**INPUT DATA**
----

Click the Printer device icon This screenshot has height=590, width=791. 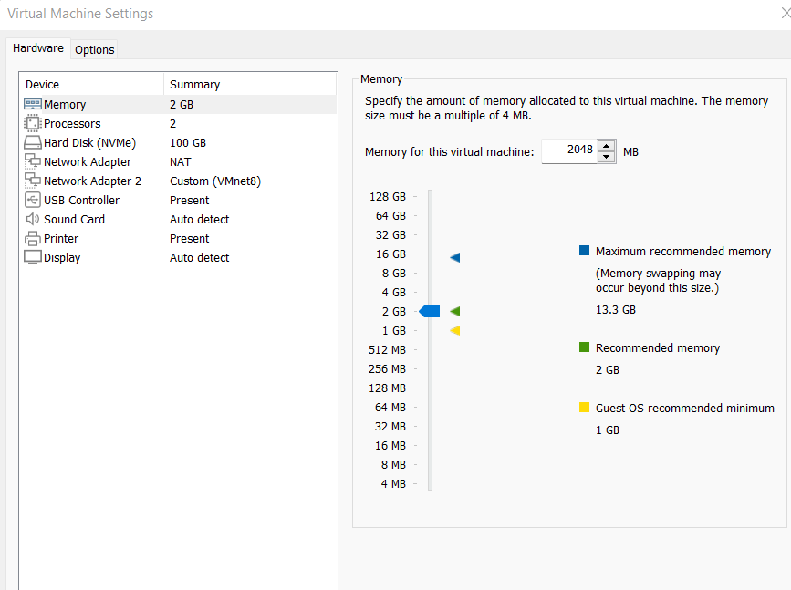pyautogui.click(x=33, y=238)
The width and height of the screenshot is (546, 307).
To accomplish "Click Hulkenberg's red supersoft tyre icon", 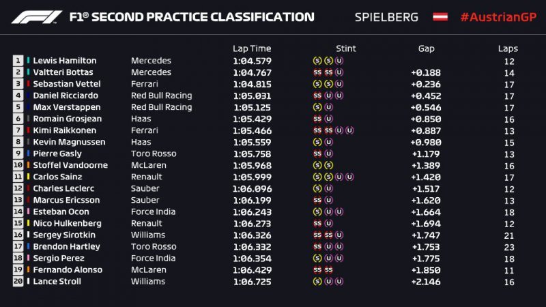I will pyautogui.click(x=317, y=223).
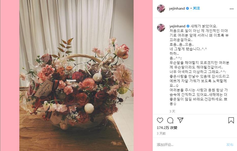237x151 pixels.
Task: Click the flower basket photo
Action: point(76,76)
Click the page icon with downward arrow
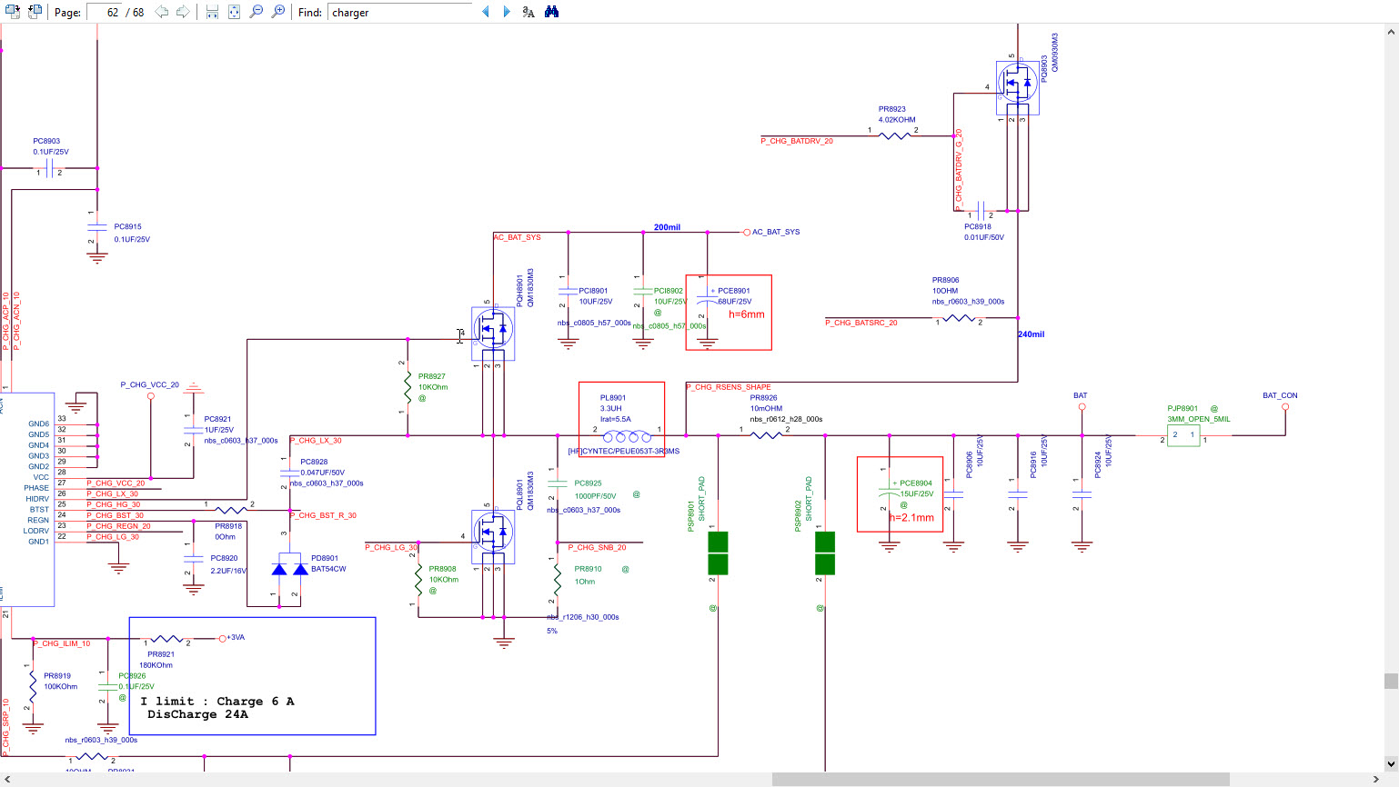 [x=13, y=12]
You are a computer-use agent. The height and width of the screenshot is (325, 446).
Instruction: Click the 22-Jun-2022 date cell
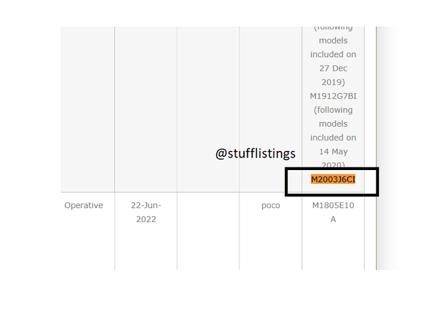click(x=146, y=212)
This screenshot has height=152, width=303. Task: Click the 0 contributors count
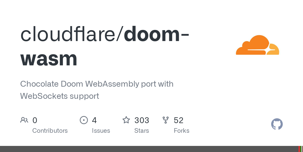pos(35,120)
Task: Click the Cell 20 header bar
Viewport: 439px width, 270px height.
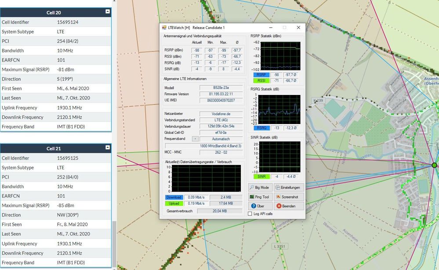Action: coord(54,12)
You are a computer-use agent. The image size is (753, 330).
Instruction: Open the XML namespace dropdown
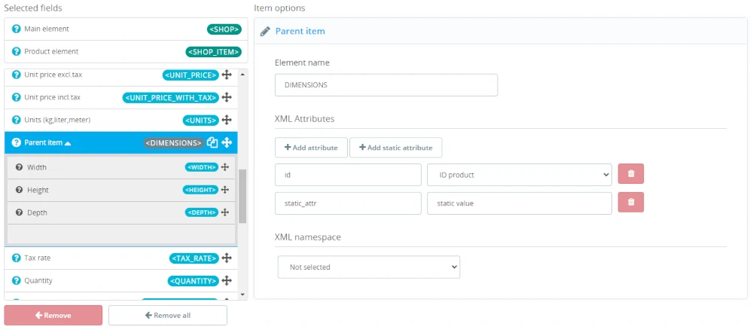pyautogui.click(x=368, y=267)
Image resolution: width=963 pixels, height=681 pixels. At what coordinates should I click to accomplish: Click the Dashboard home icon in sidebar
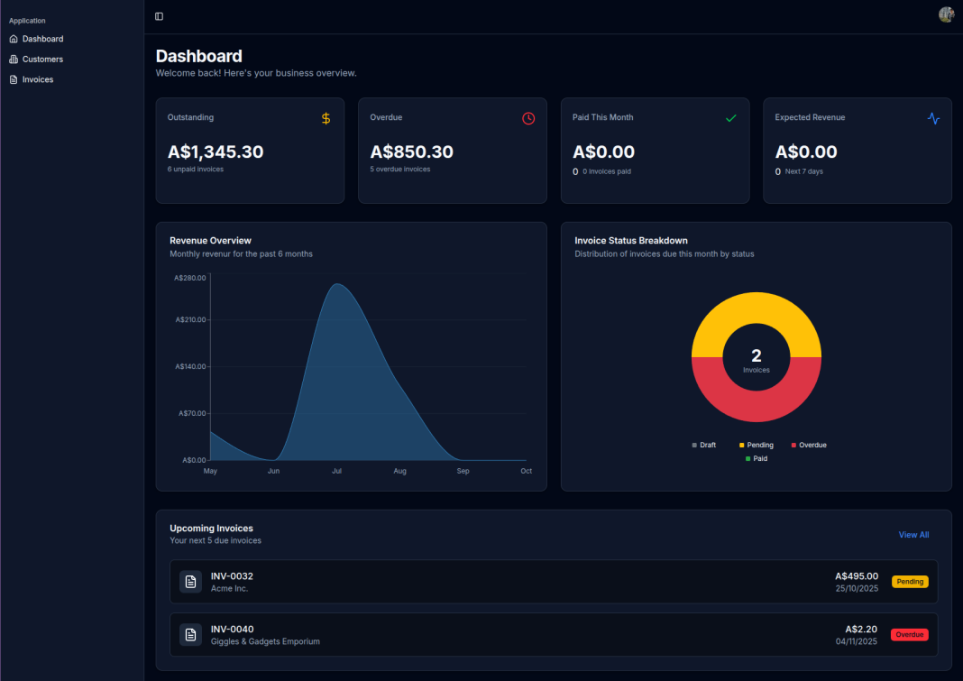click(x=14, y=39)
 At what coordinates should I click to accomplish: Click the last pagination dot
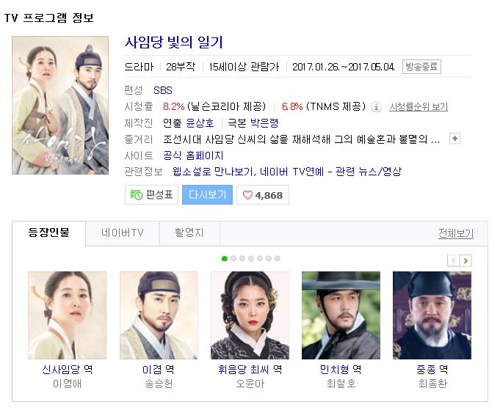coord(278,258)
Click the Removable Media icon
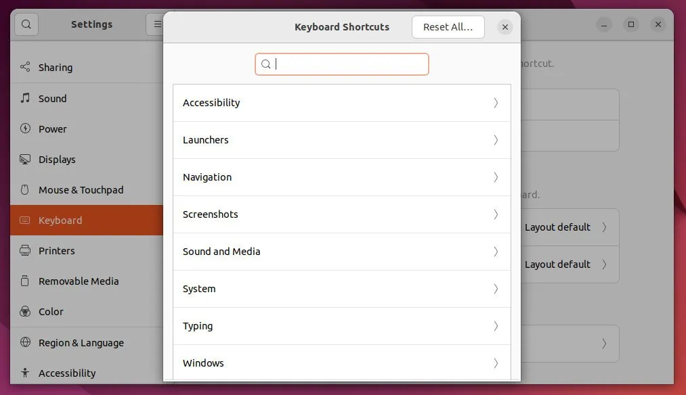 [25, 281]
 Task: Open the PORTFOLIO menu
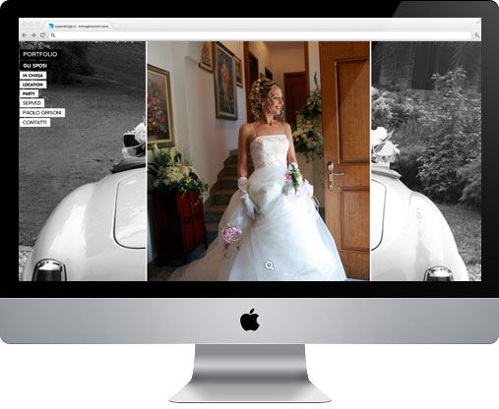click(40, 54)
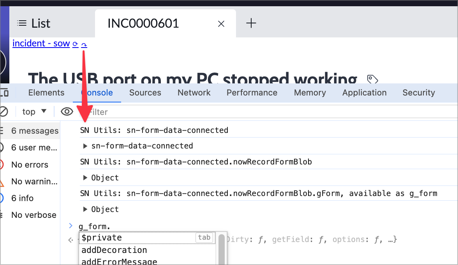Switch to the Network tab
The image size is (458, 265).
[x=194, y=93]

----

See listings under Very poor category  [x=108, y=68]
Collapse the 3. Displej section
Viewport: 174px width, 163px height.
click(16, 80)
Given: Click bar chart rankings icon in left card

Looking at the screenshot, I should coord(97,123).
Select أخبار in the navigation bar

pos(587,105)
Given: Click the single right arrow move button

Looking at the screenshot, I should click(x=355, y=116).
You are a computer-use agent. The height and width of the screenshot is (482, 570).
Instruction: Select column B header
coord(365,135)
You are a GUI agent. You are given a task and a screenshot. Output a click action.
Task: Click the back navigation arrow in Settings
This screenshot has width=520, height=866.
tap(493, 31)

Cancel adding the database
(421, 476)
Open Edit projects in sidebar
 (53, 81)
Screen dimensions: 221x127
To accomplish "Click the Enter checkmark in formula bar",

----

**WHAT YOU SHOULD DO**
Reproduce verbatim the part of the data that opens with the line containing "Open Edit projects in sidebar" and closes with the line containing "the Enter checkmark", both of those lines included.

**RESPONSE**
Open Edit projects in sidebar
 (53, 81)
Screen dimensions: 221x127
To accomplish "Click the Enter checkmark in formula bar",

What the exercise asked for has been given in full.